> _Provided entries_
====================

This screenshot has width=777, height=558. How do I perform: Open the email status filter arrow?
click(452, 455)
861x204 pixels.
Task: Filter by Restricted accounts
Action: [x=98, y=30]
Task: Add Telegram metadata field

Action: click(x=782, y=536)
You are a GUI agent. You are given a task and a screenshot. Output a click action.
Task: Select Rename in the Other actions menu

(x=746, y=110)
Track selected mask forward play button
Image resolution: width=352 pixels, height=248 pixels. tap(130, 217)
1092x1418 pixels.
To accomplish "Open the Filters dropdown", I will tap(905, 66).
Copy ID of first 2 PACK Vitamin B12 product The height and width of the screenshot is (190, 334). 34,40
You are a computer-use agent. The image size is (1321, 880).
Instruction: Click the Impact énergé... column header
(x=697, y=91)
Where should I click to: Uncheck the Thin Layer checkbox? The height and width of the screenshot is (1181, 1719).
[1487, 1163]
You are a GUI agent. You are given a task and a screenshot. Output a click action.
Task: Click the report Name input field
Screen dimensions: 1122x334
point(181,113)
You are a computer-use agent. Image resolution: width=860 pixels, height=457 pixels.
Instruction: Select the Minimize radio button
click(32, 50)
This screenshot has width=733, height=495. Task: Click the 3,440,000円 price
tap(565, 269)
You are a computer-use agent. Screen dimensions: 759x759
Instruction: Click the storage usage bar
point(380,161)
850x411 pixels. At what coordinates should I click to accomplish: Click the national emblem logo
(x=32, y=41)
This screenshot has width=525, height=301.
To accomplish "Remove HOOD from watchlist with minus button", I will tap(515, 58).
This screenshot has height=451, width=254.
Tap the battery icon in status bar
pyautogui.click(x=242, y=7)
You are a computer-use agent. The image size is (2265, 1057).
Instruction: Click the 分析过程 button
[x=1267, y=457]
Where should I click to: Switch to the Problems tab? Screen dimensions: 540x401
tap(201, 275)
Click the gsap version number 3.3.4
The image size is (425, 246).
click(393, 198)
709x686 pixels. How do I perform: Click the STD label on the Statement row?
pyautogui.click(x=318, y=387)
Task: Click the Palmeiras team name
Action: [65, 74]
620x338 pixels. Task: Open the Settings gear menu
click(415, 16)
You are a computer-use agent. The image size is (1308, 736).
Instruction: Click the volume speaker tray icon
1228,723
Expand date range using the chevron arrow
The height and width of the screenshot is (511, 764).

====================

> _Required task_
Turn everything from the start of the rows through the line containing "tap(565, 269)" into a Markdown table with two columns, No. and Text. Number each line and leave out the blank ones.

> _Solution for this exercise_
| No. | Text |
|---|---|
| 1 | This screenshot has width=777, height=558. How do I perform: Open the email status filter arrow? |
| 2 | click(452, 455) |
| 3 | 861x204 pixels. |
| 4 | Task: Filter by Restricted accounts |
| 5 | Action: [x=98, y=30] |
| 6 | Task: Add Telegram metadata field |
| 7 | Action: click(x=782, y=536) |
| 8 | You are a GUI agent. You are given a task and a screenshot. Output a click action. |
| 9 | Task: Select Rename in the Other actions menu |
| 10 | (x=746, y=110) |
| 11 | Track selected mask forward play button |
| 12 | Image resolution: width=352 pixels, height=248 pixels. tap(130, 217) |
| 13 | 1092x1418 pixels. |
| 14 | To accomplish "Open the Filters dropdown", I will tap(905, 66). |
| 15 | Copy ID of first 2 PACK Vitamin B12 product The height and width of the screenshot is (190, 334). 34,40 |
| 16 | You are a computer-use agent. The image size is (1321, 880). |
| 17 | Instruction: Click the Impact énergé... column header |
| 18 | (x=697, y=91) |
| 19 | Where should I click to: Uncheck the Thin Layer checkbox? The height and width of the screenshot is (1181, 1719). |
| 20 | [1487, 1163] |
| 21 | You are a GUI agent. You are given a task and a screenshot. Output a click action. |
| 22 | Task: Click the report Name input field |
| 23 | Screen dimensions: 1122x334 |
| 24 | point(181,113) |
| 25 | You are a computer-use agent. Image resolution: width=860 pixels, height=457 pixels. |
| 26 | Instruction: Select the Minimize radio button |
| 27 | click(32, 50) |
| 28 | This screenshot has width=733, height=495. Task: Click the 3,440,000円 price |
| 29 | tap(565, 269) |